* _WORK REQUIRED_
When you reach the line containing "The height and width of the screenshot is (825, 1456).", begin copying exactly, and keep going through the last line of the records below, copying nothing before it.

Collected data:
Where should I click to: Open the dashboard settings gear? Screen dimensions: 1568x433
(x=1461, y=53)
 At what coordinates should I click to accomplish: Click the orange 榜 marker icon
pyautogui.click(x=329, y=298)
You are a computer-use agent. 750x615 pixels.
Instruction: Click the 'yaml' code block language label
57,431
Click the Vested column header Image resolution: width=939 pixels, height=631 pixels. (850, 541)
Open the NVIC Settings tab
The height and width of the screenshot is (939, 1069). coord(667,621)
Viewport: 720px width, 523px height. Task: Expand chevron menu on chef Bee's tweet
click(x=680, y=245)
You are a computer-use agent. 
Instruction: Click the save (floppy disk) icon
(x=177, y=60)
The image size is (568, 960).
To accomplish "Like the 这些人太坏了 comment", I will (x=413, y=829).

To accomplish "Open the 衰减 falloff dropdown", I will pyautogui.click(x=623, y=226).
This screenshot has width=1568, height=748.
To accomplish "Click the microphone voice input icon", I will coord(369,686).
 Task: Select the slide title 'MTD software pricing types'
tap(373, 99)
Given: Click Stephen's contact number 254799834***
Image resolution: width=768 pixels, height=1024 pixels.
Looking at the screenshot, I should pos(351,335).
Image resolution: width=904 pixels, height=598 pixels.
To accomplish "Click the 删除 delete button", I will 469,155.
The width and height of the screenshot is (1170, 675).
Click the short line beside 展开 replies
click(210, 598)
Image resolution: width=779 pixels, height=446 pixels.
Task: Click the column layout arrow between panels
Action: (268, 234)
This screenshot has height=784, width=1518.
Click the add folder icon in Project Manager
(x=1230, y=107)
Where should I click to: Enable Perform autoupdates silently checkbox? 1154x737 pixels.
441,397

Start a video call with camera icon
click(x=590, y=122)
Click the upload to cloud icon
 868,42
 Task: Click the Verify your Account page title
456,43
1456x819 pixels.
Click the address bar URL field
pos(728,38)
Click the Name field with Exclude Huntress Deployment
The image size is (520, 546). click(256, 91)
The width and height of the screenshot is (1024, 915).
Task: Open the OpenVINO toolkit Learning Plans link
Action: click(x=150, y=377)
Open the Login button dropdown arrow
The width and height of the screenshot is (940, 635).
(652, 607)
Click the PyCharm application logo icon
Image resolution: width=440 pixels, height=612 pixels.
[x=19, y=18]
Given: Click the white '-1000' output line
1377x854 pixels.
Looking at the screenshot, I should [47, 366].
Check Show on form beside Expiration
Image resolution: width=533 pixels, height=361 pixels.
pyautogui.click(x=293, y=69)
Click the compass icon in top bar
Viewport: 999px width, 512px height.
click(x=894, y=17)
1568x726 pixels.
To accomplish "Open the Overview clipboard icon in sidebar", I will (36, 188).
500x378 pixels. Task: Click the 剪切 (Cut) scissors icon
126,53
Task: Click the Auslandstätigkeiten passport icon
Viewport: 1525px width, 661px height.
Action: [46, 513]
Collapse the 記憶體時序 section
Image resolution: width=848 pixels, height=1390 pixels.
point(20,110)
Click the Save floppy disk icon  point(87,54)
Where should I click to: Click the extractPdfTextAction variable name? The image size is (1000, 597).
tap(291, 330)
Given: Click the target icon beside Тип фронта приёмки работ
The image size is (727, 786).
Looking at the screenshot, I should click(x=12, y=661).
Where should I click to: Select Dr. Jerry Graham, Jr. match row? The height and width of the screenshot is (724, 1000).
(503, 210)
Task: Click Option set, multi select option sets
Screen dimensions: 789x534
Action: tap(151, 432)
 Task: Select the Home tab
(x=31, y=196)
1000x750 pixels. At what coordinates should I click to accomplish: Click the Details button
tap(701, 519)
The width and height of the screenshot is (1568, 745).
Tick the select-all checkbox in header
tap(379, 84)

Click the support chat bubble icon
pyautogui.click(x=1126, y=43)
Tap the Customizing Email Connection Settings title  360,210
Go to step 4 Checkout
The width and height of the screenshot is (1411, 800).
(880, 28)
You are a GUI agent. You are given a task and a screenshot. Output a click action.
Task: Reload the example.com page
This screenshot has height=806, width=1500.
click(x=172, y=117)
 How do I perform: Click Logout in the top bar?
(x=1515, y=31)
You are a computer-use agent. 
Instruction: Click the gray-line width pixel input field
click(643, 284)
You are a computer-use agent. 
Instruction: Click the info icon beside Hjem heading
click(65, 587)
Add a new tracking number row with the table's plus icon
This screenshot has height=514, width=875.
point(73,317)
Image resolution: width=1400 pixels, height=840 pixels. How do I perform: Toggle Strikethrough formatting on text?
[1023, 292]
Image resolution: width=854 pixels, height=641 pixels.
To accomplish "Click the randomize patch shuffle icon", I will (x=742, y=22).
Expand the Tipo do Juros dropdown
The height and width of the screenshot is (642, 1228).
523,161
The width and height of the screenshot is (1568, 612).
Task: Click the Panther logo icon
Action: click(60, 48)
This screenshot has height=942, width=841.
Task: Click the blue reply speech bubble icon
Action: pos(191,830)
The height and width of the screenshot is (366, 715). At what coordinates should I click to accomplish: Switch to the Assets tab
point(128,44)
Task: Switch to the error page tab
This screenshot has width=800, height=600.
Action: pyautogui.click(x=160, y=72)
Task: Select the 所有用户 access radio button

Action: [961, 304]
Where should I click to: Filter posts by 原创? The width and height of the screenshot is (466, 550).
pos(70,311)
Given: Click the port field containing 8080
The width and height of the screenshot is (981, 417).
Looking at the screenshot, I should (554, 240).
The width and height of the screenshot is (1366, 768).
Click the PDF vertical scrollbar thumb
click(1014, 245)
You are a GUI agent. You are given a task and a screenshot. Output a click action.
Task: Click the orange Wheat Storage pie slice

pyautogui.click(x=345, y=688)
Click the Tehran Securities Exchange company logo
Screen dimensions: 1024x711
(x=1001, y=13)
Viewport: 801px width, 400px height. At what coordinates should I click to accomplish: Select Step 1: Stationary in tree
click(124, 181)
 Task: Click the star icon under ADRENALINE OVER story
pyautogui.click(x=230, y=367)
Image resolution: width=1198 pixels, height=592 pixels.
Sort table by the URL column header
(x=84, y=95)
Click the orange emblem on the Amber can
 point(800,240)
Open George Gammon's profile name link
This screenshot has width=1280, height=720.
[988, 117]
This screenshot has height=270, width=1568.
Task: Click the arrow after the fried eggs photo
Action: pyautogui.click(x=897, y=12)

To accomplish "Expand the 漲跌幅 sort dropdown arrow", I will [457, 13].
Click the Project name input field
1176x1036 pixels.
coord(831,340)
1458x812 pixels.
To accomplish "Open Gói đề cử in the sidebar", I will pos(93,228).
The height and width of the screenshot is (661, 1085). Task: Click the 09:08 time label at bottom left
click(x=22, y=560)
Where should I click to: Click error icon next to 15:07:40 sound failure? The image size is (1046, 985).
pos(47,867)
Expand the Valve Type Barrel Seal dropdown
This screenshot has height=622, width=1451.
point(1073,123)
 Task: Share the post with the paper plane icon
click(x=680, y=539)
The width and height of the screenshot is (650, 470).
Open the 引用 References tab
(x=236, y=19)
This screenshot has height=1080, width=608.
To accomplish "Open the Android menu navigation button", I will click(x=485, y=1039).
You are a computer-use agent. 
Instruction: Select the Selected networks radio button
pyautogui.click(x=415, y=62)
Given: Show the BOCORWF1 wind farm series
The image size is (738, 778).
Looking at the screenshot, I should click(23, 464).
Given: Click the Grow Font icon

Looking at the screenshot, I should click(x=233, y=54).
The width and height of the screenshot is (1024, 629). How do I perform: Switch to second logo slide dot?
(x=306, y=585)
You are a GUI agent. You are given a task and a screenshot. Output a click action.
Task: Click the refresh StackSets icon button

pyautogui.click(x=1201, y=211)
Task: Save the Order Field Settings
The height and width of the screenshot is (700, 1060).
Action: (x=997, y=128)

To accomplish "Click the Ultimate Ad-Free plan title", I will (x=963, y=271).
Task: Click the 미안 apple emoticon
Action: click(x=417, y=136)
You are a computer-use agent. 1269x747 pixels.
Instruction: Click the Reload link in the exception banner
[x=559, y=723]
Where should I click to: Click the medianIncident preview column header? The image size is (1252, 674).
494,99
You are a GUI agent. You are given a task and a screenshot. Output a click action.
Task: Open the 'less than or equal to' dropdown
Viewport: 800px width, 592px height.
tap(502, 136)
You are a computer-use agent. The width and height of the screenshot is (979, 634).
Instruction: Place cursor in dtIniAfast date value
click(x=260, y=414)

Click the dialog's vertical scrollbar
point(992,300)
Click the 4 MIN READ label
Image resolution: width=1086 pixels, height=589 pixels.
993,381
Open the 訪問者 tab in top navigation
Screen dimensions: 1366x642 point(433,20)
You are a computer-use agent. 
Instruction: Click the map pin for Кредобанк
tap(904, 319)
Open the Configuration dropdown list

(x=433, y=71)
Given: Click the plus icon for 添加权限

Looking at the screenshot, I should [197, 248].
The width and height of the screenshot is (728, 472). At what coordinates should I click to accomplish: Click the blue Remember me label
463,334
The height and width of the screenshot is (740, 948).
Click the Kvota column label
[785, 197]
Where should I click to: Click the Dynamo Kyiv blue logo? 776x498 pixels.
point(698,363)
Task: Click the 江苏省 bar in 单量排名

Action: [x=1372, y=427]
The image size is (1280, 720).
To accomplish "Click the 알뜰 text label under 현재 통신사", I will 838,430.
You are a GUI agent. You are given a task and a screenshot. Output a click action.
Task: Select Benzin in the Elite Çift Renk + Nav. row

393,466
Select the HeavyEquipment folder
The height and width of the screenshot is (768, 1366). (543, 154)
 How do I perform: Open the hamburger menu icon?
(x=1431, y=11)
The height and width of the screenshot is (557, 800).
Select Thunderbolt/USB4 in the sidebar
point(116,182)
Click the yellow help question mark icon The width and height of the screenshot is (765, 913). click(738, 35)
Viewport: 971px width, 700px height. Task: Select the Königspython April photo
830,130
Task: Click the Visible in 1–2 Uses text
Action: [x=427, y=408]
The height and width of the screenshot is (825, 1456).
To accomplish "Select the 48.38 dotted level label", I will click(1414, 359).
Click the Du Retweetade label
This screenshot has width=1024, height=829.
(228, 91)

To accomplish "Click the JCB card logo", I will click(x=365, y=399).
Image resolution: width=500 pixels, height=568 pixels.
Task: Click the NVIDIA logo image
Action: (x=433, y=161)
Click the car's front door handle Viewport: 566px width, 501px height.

* _RESPONSE AREA_
The height and width of the screenshot is (825, 1456).
To accomplish "Select the 48.38 dotted level label", I will click(1414, 359).
Click the Du Retweetade label
This screenshot has width=1024, height=829.
(228, 91)

To accomplish "Click the JCB card logo", I will click(x=365, y=399).
Image resolution: width=500 pixels, height=568 pixels.
Task: Click the NVIDIA logo image
Action: (x=433, y=161)
Click the car's front door handle Viewport: 566px width, 501px height.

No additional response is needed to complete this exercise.